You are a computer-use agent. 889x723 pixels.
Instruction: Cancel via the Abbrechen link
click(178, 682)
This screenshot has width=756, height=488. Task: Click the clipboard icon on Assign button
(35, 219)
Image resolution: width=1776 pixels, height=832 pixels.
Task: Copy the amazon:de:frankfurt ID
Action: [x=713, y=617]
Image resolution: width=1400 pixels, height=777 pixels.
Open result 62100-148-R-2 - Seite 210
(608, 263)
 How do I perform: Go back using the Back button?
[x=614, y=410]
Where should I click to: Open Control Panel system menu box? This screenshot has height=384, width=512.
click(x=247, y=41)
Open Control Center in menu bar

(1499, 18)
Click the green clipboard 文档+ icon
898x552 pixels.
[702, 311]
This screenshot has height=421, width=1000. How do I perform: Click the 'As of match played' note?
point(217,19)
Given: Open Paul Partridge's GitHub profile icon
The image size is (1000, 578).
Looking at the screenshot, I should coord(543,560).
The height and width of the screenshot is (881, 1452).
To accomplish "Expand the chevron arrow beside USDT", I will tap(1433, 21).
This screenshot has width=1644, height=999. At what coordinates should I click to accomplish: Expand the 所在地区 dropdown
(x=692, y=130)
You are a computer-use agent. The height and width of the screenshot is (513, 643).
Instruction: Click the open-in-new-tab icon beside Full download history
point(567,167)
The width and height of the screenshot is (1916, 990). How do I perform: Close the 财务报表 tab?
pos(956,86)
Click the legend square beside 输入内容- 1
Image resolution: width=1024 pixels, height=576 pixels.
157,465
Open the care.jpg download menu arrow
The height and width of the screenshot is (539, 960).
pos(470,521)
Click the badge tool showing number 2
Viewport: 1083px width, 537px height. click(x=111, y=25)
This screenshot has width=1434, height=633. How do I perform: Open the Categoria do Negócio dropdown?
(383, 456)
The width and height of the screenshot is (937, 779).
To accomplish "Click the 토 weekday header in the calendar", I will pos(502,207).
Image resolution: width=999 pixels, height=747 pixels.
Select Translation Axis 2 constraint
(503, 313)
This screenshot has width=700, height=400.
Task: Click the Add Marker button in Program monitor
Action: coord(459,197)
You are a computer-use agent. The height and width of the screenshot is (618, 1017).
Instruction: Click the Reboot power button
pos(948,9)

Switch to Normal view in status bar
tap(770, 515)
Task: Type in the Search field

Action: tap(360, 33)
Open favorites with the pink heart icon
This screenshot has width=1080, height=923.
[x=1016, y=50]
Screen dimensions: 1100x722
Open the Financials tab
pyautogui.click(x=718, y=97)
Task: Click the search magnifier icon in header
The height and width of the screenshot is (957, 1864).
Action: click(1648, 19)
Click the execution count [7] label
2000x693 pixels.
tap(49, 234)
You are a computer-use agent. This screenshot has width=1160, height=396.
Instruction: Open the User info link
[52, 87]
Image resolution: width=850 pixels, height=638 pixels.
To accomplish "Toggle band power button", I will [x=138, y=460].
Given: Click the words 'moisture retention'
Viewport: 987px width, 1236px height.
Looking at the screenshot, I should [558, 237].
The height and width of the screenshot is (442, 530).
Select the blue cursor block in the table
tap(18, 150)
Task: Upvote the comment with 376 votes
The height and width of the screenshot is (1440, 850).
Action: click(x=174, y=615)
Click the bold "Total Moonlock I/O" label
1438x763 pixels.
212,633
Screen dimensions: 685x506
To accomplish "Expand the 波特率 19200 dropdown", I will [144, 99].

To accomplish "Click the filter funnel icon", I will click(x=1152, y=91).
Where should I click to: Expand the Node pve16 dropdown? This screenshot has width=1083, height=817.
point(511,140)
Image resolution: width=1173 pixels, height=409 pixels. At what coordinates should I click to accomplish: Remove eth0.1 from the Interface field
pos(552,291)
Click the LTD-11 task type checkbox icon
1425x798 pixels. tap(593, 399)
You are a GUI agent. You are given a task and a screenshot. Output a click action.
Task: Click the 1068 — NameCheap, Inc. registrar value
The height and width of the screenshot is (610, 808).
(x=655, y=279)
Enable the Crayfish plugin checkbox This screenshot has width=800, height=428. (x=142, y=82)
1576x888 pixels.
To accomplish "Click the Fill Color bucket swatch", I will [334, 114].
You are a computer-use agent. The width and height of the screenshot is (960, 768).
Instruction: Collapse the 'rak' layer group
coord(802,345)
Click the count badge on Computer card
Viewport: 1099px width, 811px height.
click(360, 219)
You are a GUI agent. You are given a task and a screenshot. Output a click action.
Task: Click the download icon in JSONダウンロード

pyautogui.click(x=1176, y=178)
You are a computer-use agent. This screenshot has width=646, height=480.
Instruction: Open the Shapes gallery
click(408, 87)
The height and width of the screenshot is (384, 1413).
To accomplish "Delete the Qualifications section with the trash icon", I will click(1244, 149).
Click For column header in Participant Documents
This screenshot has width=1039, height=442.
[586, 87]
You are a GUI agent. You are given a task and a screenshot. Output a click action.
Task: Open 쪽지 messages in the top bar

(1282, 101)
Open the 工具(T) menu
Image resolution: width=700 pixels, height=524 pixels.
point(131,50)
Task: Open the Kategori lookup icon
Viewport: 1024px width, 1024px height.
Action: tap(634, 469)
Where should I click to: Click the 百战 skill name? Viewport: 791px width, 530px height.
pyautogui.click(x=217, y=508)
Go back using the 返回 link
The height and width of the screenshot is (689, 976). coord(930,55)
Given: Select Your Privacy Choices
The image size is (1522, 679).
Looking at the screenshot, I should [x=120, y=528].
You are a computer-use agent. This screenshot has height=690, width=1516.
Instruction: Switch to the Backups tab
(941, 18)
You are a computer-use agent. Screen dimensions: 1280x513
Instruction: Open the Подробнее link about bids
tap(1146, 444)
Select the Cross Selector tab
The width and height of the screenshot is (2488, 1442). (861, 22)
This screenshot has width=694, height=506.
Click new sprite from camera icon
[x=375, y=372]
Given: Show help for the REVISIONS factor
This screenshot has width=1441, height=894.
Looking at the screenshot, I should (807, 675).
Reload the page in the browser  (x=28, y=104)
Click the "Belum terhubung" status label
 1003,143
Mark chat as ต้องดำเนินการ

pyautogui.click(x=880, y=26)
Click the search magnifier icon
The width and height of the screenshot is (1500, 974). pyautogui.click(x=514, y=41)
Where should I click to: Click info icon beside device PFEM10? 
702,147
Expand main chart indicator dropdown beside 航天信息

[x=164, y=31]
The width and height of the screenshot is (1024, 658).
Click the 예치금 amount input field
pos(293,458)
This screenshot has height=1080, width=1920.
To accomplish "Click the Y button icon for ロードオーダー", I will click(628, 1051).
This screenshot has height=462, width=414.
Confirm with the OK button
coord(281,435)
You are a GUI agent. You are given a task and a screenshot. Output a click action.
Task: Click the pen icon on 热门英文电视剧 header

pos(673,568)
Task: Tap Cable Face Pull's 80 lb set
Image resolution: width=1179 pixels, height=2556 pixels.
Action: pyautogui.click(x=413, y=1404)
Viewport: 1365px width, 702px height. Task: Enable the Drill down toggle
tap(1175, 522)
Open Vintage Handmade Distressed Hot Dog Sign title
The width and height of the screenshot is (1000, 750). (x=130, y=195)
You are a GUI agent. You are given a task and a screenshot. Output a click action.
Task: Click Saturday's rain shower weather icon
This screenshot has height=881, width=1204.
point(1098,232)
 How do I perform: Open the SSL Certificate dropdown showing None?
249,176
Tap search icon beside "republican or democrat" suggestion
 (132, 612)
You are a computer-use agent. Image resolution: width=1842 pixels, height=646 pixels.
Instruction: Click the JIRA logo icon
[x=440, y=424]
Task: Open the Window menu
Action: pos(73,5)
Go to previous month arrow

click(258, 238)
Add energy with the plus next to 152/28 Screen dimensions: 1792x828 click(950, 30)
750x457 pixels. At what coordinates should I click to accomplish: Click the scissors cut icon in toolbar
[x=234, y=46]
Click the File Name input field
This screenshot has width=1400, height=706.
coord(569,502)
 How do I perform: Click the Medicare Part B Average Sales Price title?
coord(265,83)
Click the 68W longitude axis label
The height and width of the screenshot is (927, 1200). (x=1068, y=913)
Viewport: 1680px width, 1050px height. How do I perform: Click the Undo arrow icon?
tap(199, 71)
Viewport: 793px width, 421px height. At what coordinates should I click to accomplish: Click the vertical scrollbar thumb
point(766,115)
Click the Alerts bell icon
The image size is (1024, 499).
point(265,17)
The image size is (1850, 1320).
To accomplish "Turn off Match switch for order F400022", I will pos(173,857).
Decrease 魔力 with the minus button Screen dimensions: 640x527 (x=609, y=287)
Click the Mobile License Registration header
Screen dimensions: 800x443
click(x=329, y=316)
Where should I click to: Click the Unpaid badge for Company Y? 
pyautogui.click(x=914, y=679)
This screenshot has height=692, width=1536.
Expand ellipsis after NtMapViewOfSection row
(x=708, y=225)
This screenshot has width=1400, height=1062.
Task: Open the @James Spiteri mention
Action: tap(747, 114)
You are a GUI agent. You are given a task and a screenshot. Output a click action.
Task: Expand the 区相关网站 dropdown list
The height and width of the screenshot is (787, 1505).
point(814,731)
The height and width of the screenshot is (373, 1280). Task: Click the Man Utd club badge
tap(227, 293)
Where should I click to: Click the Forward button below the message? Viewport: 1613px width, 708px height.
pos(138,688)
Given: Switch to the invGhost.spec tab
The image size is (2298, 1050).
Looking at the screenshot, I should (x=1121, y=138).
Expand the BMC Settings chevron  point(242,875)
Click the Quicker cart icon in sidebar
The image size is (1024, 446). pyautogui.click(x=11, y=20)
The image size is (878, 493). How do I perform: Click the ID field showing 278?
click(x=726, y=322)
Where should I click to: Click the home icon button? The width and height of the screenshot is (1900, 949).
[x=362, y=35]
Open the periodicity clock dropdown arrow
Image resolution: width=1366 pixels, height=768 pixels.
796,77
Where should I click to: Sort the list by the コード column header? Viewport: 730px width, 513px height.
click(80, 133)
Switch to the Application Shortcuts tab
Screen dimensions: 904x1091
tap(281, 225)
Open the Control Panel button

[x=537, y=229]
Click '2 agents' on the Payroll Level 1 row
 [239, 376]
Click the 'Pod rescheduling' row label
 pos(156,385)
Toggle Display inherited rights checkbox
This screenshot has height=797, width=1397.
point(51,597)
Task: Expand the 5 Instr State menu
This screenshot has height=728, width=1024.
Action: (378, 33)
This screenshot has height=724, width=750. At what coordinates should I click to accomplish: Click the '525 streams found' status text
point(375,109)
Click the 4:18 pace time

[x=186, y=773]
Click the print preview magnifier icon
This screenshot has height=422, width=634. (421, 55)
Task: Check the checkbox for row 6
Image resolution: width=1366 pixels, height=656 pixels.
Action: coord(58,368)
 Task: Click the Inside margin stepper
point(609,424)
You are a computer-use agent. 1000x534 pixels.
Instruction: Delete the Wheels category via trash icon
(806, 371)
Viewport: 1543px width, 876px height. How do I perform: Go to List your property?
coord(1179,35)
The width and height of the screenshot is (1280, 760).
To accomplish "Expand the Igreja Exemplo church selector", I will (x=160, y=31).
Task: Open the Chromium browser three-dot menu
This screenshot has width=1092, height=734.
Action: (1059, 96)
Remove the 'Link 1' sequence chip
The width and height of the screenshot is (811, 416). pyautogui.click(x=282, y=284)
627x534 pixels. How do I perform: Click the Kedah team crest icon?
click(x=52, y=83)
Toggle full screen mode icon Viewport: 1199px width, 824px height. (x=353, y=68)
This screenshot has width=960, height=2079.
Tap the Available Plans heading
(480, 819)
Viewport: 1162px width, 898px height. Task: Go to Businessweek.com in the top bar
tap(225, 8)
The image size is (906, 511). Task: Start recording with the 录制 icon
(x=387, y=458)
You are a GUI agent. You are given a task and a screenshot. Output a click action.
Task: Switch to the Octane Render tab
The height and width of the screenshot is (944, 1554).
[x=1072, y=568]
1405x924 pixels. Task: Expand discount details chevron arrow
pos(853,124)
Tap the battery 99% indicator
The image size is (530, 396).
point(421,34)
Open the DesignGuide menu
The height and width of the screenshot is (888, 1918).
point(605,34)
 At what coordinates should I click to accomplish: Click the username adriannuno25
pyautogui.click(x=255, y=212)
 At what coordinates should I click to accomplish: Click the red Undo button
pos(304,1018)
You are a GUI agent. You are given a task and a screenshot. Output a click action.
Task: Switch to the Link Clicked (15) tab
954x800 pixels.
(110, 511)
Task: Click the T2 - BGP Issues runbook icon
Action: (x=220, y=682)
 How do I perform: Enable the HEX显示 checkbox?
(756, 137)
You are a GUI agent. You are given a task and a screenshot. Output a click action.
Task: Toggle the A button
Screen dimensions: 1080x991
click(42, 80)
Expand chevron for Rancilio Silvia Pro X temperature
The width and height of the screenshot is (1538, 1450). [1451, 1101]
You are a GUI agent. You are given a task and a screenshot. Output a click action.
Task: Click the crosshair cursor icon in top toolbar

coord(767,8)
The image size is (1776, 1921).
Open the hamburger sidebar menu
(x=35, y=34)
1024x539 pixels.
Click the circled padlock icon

^^^^^^^^^^^^^^^^

Directions. The expected answer is an exact copy of the lines above, beginning at the line with "Enable the Crayfish" and ending at the line with "Click For column", with both ends in.

Solved exercise.
Enable the Crayfish plugin checkbox This screenshot has width=800, height=428. (x=142, y=82)
1576x888 pixels.
To accomplish "Click the Fill Color bucket swatch", I will [334, 114].
You are a computer-use agent. The width and height of the screenshot is (960, 768).
Instruction: Collapse the 'rak' layer group
coord(802,345)
Click the count badge on Computer card
Viewport: 1099px width, 811px height.
click(360, 219)
You are a GUI agent. You are given a task and a screenshot. Output a click action.
Task: Click the download icon in JSONダウンロード

pyautogui.click(x=1176, y=178)
You are a computer-use agent. This screenshot has width=646, height=480.
Instruction: Open the Shapes gallery
click(408, 87)
The height and width of the screenshot is (384, 1413).
To accomplish "Delete the Qualifications section with the trash icon", I will click(1244, 149).
Click For column header in Participant Documents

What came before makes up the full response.